Bangunan Bersertifikat Hijau Masih Minim, Butuh Dukungan Insentif
Catatan International Finance Corporation dan Green Building Council Indonesia menunjukkan, per Maret 2025, baru ada 358 bangunan yang bersertifikasi hijau di Indonesia. Dari jumlah tersebut, total luasannya sekitar 10 juta meter persegi.
Bangunan bersertifikasi hijau merupakan bangunan yang ramah lingkungan yang menggunakan material berkelanjutan, beroperasi secara hemat energi, serta memanfaatkan sumber daya seperti air dan udara dengan efisien. Jenis bangunan yang paling banyak bersertifikat hijau adalah perkantoran, dengan 235 proyek. Disusul retail dengan 28 proyek dan fasilitas pendidikan 26 proyek.
Menurut Indonesia’s Country Director Global Buildings Performance Network (GBPN) Farida Lasida Adji, pengembangan bangunan hijau dibutuhkan dalam momen transisi ke ekonomi rendah karbon di Indonesia. Sebab, ketika bangunan dalam proses konstruksi maupun beroperasi, kontribusinya cukup besar untuk menghasilkan emisi karbon.
Pemerintah telah mendorong agenda ini salah satunya melalui Peta Jalan Penyelenggaraan dan Pembinaan Gedung Hijau Indonesia. Peta jalan disusun Kementerian Pekerjaan Umum (sebelumnya Kementerian PUPR), Kementerian ESDM, dan Kementerian Dalam Negeri.
Peta jalan dijadikan tindak lanjut pemerintah untuk mencapai target penurunan emisi karbon nasional, menuju net zero emission 2060 mendatang. Itu sekaligus selaras dengan UU 59 Tahun 2024 tentang Rencana Pembangunan Jangka Panjang Nasional 2025-2045 untuk mewujudkan pembangunan rendah karbon di Indonesia.
Namun, menurutnya, pengembangan bangunan hijau ini masih menjumpai tantangan di lapangan. Regulasi yang sudah terbentuk belum dibarengi dorongan investasi yang memadai.
“Investasi untuk bangunan hijau masih jauh juga dari skala yang dibutuhkan,” kata Ida, dalam diskusi ‘Multistakeholder Forum on Cost-Efficient Green Buildings and Feasible Financing Schemes’ di Jakarta, Selasa (9/12).
Ida mengakui, investasi atau pembiayaan untuk bangunan hijau ini tidak bisa hanya mengandalkan anggaran pemerintah. Di mana climate budget tagging-nya bahkan tidak melebihi 5% total anggaran nasional. Sektor swasta harus berpartisipasi.
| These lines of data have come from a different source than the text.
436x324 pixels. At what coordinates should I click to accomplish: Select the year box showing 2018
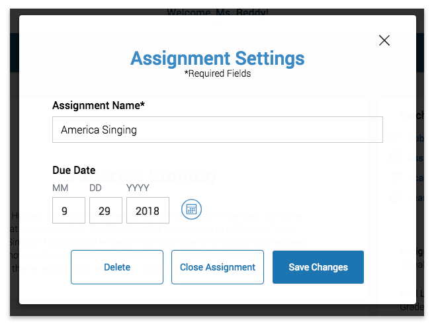[148, 210]
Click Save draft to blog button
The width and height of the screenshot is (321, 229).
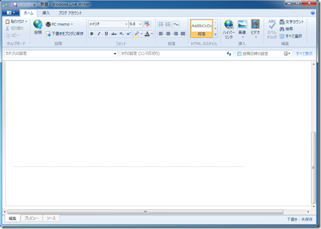point(65,34)
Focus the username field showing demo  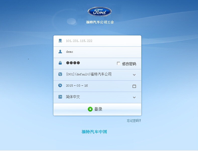tap(97, 52)
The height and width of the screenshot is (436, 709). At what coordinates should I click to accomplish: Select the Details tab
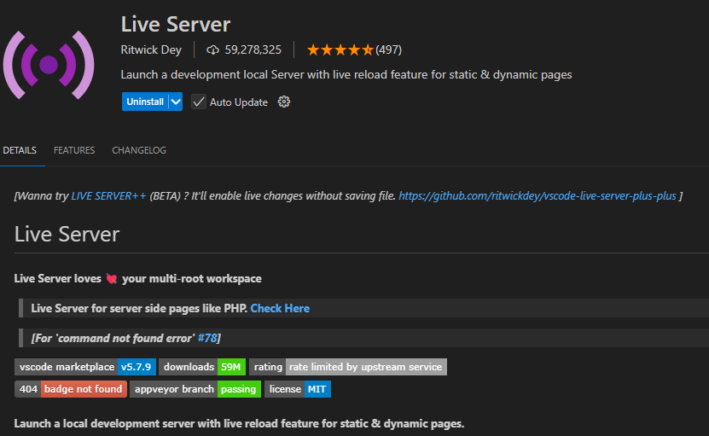pyautogui.click(x=20, y=150)
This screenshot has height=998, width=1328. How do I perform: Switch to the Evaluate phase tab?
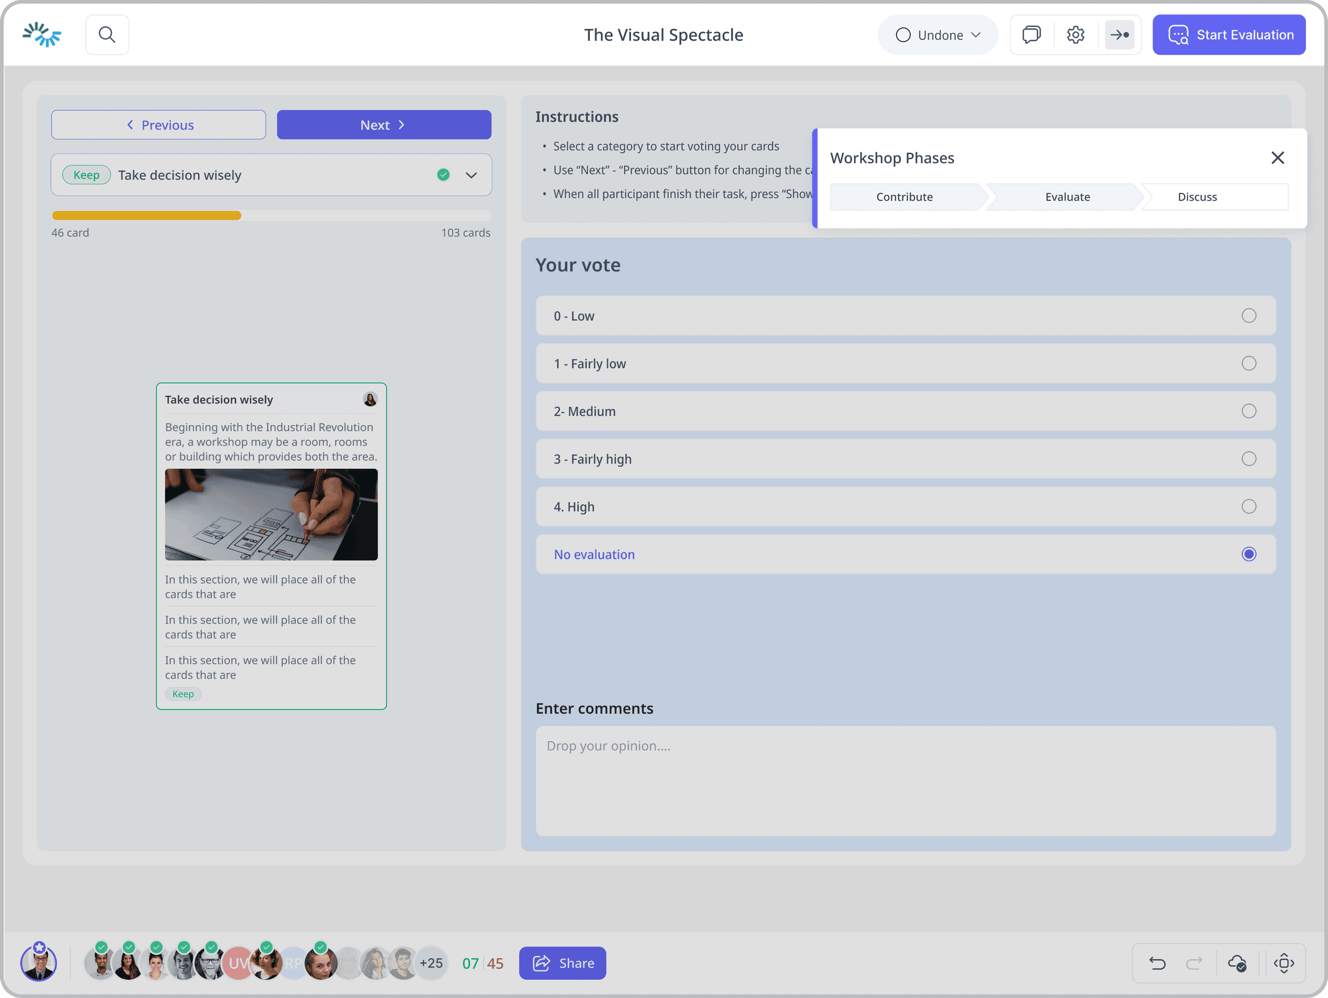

“Tapi, menutup kesenjangan ini bukan hanya soal ketersediaan modal, melainkan soal memperkuat sistem yang mengarahkan aliran investasi,” jelas Ida.
Kerangka kebijakan dinilai belum selaras dan masih ada fragmentasi kebijakan yang mengurangi efektivitas implementasi pembangunan. Penegakan kebijakan juga kurang konsisten, sehingga meragukan investor.
Dari sisi supply, lembaga keuangan dan pemerintah daerah kesulitan menemukan proyek yang bankable. Di sisi lain dari aspek demand, pemilik proyek justru kesulitan mengakses produk pembiayaan hijau yang terjangkau dan sesuai kebutuhan.
Pengembang Harapkan Insentif
Jakarta Property Institute, lembaga non profit yang beranggotakan pengembang gedung tinggi, saat ini tengah memulai inisiatif bangunan berkelanjutan. Namun, inisiatif ini dinilai belum didukung oleh pemerintah daerah.
“Biaya di awal besar, kalau bentuk insentif dari pemerintah daerah misalnya berupa tier penghematan yang bisa dicapai tiap tahunnya sekian persen, saya yakin pengembang akan memperhitungkan,” kata Direktur Eksekutif Jakarta Property Institute, Wendy Haryanto.
Ia berekspektasi insentif ini misalnya berupa potongan pajak bumi dan bangunan (PBB). Hal serupa disampaikan Pengurus Badan Kajian Strategis DPP Realestate Indonesia (REI), Rama Devy Simbolon. Menurutnya, sertifikat bangunan hijau ini sudah lama ada, namun tidak banyak diikuti oleh pengembang.
“Apabila sertifikat yang diterima para pengembang bisa menghasilkan insentif yang aplikatif, misalnya free tax income atau sejenisnya, itu akan sangat menarik,” tuturnya.
Sementara, ada biaya tambahan untuk mendapatkan predikat bangunan hijau, salah satunya biaya sertifikasi. Organization Secretary Green Building Council Indonesia Iparman Oesman, berharap insentif yang diberikan pada pengembang bisa menutup biaya tambahan tersebut.